§ **Exercise objective**
Below are the records. Retype exactly the lines between the lines holding "Image resolution: width=1056, height=2576." and "12 saat önce (524, 1253)", inclusive.

§ **Data supplied**
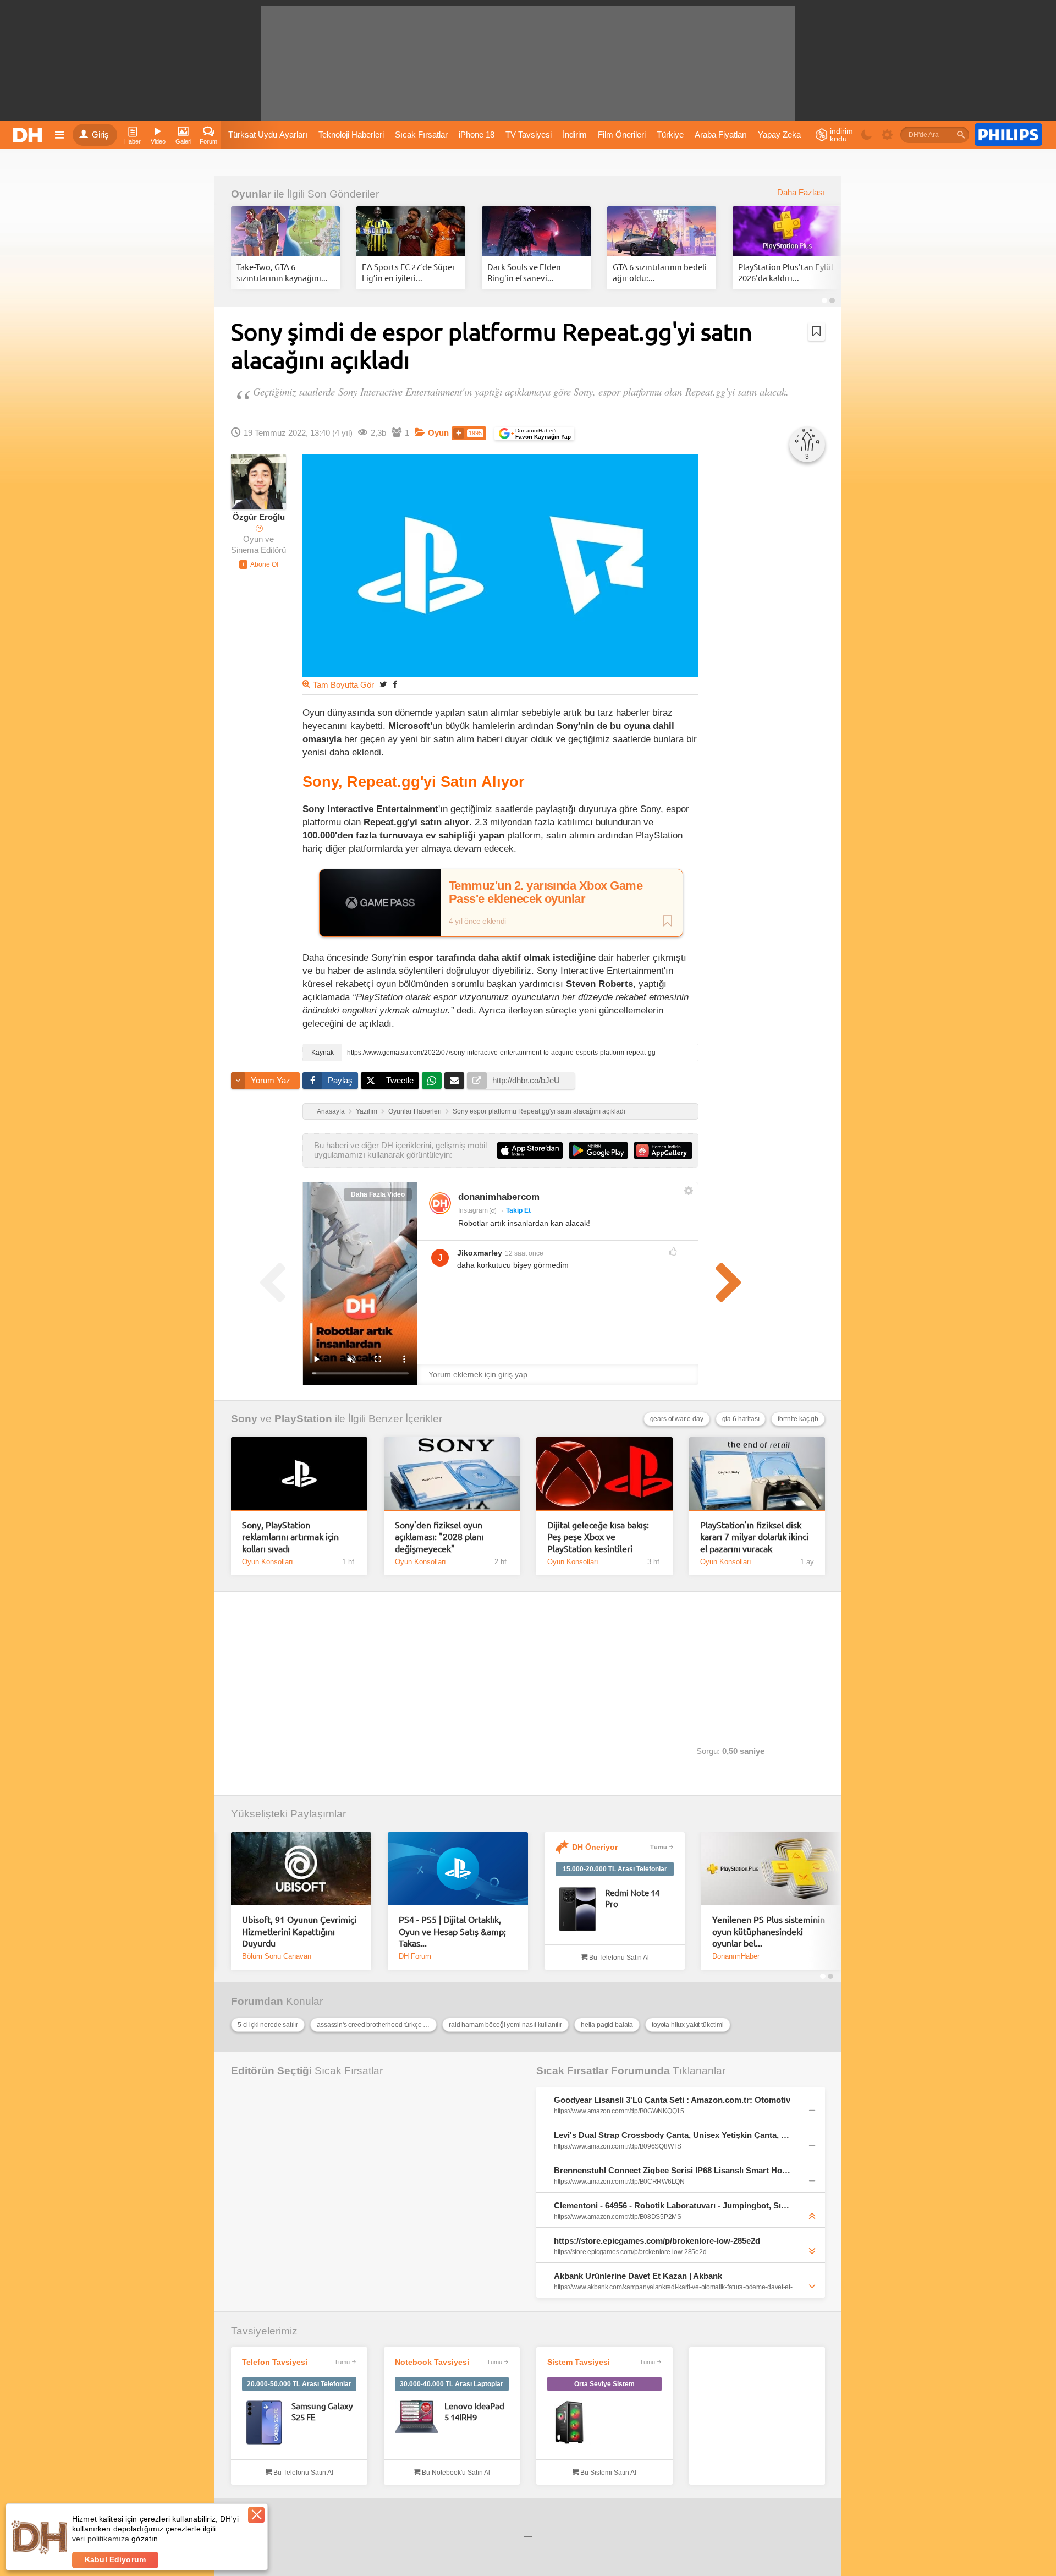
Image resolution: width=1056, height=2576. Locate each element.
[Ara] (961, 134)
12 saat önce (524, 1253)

==

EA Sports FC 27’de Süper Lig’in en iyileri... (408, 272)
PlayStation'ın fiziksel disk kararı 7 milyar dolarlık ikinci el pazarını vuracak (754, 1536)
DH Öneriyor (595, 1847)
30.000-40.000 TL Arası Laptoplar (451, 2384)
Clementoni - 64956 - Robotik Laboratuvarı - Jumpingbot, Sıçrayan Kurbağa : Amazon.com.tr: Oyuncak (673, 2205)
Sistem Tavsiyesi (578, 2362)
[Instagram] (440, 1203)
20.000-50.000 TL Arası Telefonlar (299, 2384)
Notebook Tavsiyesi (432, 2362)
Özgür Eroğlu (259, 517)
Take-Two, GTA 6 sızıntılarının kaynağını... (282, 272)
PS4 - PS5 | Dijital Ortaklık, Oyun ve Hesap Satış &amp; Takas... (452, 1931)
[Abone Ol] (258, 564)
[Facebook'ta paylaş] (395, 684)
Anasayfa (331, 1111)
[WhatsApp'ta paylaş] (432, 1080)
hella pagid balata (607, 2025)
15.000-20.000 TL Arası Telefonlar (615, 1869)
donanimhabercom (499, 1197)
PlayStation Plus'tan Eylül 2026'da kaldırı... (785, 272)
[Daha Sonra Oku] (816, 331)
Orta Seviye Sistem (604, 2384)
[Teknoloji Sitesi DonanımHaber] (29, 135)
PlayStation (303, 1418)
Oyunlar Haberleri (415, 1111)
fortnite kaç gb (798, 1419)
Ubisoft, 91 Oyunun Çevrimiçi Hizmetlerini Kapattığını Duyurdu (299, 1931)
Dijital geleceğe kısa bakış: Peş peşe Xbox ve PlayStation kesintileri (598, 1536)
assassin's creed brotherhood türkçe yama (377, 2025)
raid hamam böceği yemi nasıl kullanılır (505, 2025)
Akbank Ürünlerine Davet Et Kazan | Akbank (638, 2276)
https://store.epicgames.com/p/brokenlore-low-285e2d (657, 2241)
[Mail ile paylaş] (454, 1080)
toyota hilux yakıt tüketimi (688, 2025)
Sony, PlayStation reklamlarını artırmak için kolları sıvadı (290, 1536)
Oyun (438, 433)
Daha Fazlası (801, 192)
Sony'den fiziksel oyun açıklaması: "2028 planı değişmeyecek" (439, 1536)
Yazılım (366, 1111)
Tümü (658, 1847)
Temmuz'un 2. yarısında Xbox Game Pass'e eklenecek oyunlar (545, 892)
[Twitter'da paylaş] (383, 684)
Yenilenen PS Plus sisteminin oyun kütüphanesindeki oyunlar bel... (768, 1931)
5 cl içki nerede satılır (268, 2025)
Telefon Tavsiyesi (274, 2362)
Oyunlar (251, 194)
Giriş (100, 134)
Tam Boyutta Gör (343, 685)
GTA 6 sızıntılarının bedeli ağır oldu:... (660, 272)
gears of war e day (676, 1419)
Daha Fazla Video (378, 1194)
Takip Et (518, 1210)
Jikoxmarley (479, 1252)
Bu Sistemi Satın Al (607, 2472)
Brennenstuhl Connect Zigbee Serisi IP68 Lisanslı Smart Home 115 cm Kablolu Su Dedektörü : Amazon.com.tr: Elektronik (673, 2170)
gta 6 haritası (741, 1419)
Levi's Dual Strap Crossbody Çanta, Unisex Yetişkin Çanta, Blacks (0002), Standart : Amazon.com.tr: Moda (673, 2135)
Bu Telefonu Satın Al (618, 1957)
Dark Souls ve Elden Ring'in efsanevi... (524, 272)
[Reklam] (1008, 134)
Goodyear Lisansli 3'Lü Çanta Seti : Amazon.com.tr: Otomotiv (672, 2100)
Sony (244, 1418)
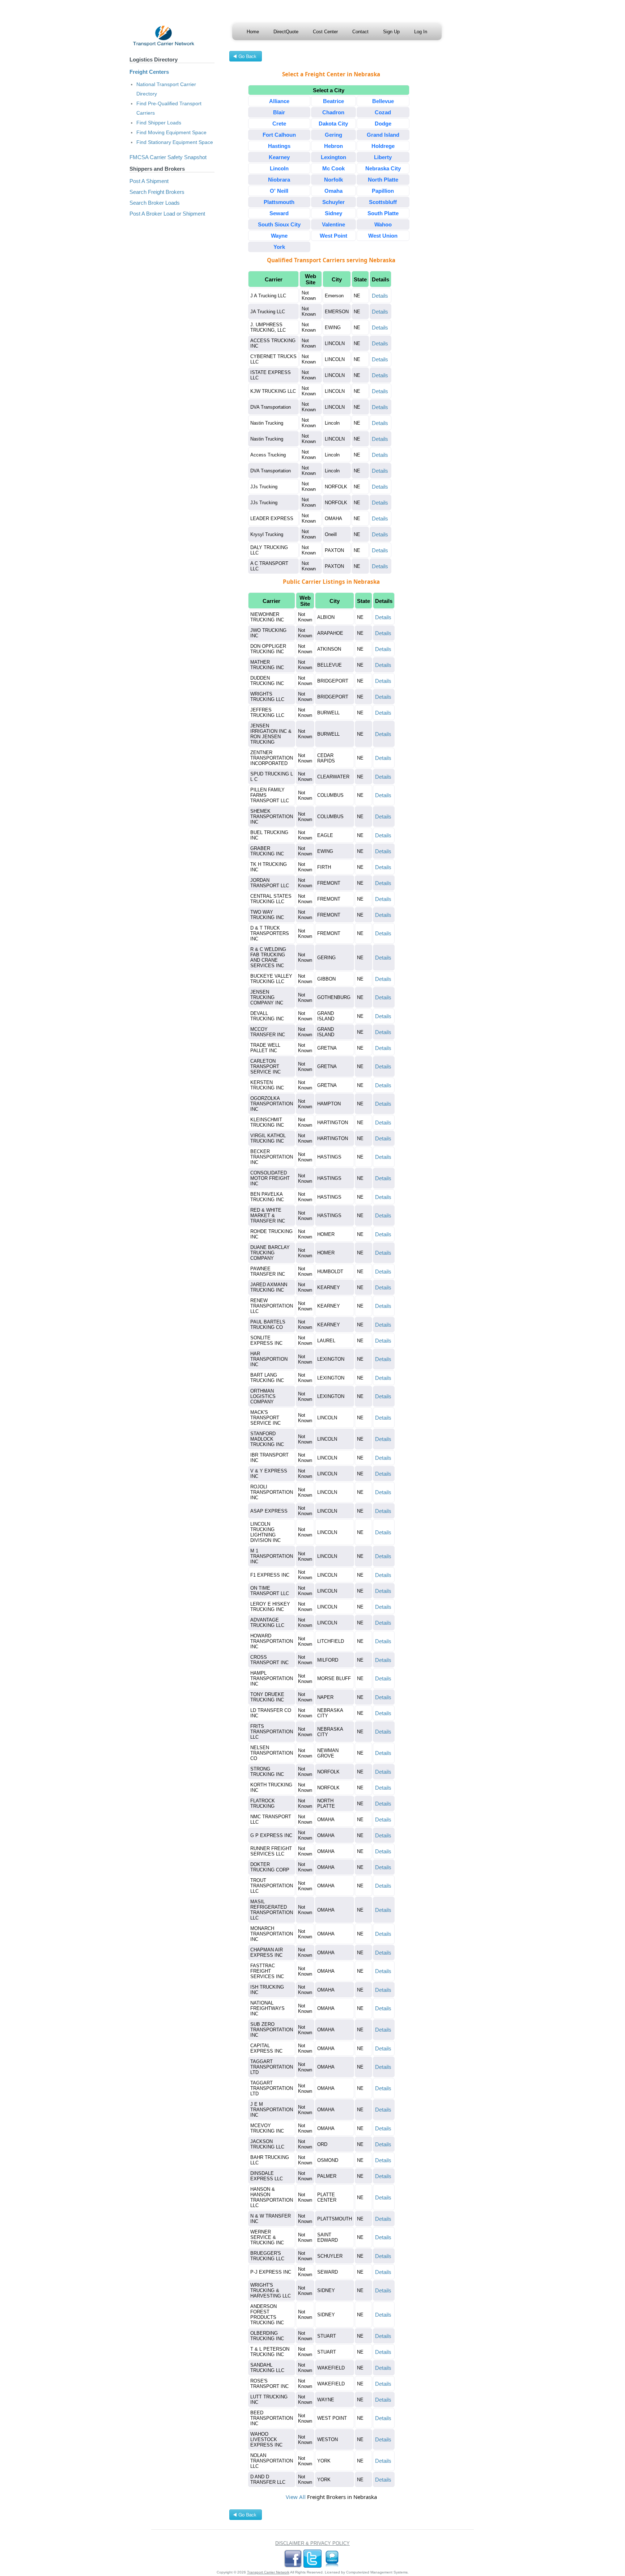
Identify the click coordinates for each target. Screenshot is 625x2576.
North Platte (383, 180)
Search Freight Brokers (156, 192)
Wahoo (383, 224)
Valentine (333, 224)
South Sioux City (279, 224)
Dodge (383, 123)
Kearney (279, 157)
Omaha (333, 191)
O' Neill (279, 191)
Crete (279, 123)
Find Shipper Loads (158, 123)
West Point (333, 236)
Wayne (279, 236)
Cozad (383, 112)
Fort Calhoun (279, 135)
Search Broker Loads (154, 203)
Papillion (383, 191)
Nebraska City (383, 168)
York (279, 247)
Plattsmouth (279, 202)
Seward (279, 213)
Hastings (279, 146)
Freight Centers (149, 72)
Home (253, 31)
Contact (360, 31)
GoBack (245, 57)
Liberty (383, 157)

§ **Exercise output**
Image resolution: width=1056, height=2576. Locate each element.
[Ara] (961, 134)
12 saat önce (524, 1253)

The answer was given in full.